Avant d’être un héros de cinéma, James Bond fut un personnage de roman. Ian Fleming, pur produit de l’intelligentsia britannique, travailla pour les services de renseignement de la Royal Navy avant de se consacrer à l’écriture. Les douze romans et deux recueils de nouvelles qui mettent en scène l’agent 007 connurent un succès immédiat. Écrits entre 1952 et 1964, ils étaient marqués par l’esprit de leur temps. James Bond opérait en pleine guerre froide et défendait les valeurs de l’Occident face à l’Union des républiques socialistes soviétiques (URSS) et à ses suppôts. Dans les romans de Ian Fleming, l’ennemi était le SMERSH, une branche de l’Armée rouge en charge du contreespionnage officiellement dissoute en mai 1946. Dans les films, le SMERSH fut remplacé par l’organisation terroriste SPECTRE, dirigée par le sinistre Ernst Stavro Blofeld, dont les liens avec l’URSS n’étaient pas évoqués.
Volonté de ménager l’Union soviétique, voire sympathie communiste des producteurs, Albert Broccoli et Harry Saltzman ? Certainement pas. Souci de ne pas se fermer de potentiels marchés ? C’est plus probable. Prescience de la détente ? Peut-être. Il s’agissait en tout cas moins, pour James Bond, de défaire l’ennemi soviétique que de déjouer les plans machiavéliques du SMERSH / SPECTRE complotant pour pousser les deux Supergrands au conflit. Pour ce faire, il devait plus souvent qu’à son tour collaborer avec des agents soviétiques : Tatiana Romanova dans Bons baisers de Russie, Anya Amasova dans L’espion qui m’aimait.

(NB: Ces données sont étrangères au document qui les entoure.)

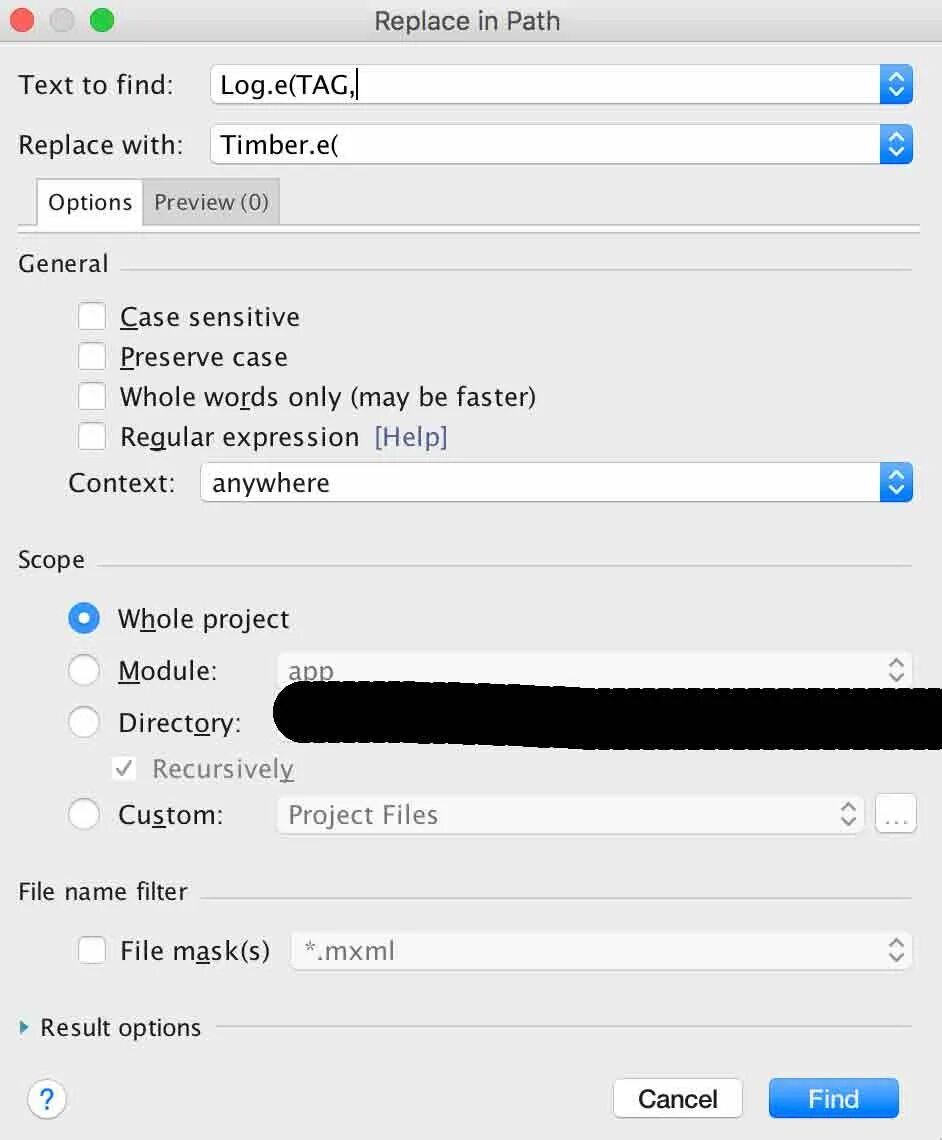Viewport: 942px width, 1140px height.
Task: Enable the Case sensitive checkbox
Action: pos(92,317)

Parce que James Bond ne se réduisait pas à la guerre froide, il survivra à la chute du mur de Berlin – même s’il fallut attendre six années, et le recrutement d’un nouvel acteur, la sortie de GoldenEye en 1995. La filiation avec Ian Fleming est toujours revendiquée – GoldenEye était le nom de sa propriété en Jamaïque où il écrivait ses romans –, mais le contexte géopolitique a bien changé. Le générique annonce la couleur : des silhouettes féminines dénudées détruisent à coup de barres de fer des statues de Lénine. Le chef de James Bond a lui aussi changé : le MI6 a désormais à sa tête une femme – quelques années plus tôt, c’est le contre-espionnage britannique, le MI5, qui avait promu une femme à sa direction. Et l’enjeu a évolué : un syndicat du crime tente d’utiliser un satellite russe contre Londres afin de provoquer une crise financière mondiale.

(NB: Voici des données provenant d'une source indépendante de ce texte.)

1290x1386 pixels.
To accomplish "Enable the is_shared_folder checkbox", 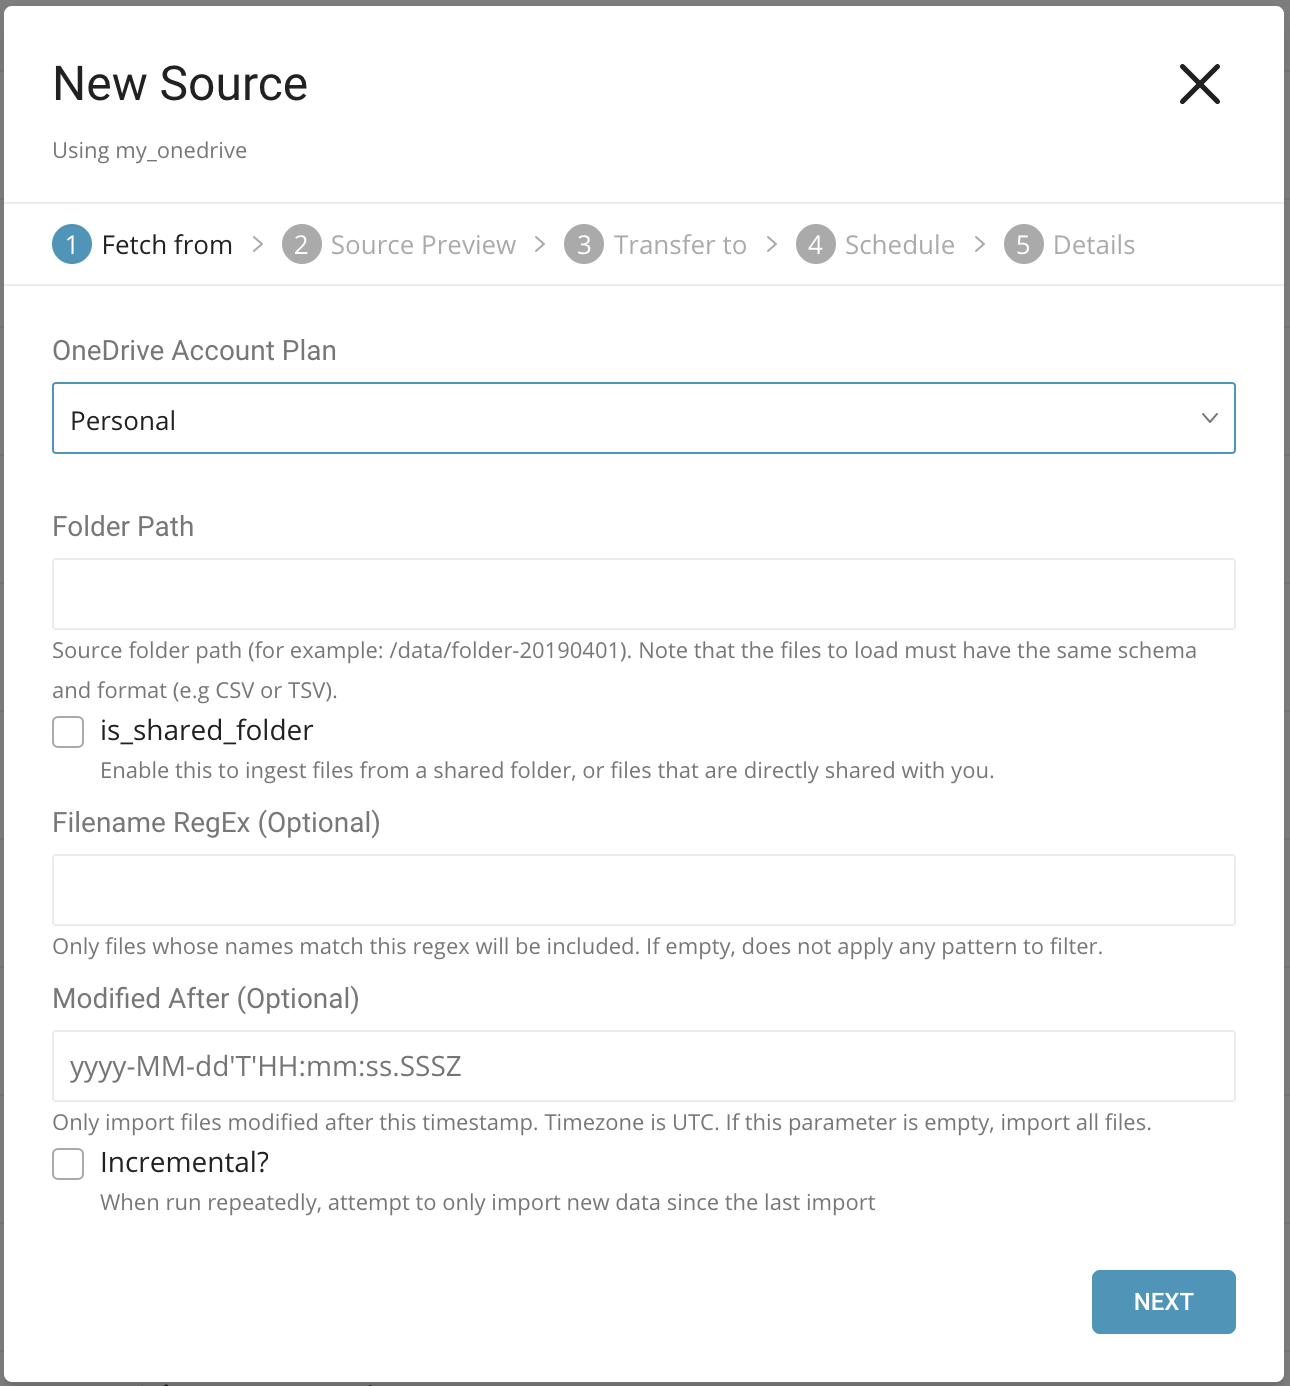I will (68, 732).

Avec la fin de la guerre froide, la menace est donc devenue diffuse et les ennemis protéiformes. Dans Demain ne meurt jamais, Elliot Carver est un magnat de la presse qui pousse la Chine et les États-Unis à s’affronter en mer de Chine méridionale. Dans Le monde ne suffit pas, Elektra King est à la tête d’une compagnie pétrolière possédant des intérêts dans la construction d’un oléoduc reliant l’Azerbaïdjan à la Turquie. Dans Skyfall, Silva est un cyber-terroriste qui planifie des attentats sur Londres.
« Miroir de son temps », selon le vœu de Ian Fleming, James Bond reste inaltérablement britannique. Par son flegme mais aussi par l’identité des acteurs qui l’ont incarné à l’écran et des réalisateurs qui en ont signé les adaptations : même si Pierce Brosnan était Irlandais, Martin Campbell et Lee Tamahori Néo-Zélandais, il est significatif qu’aucun d’eux n’ait jamais été Américain.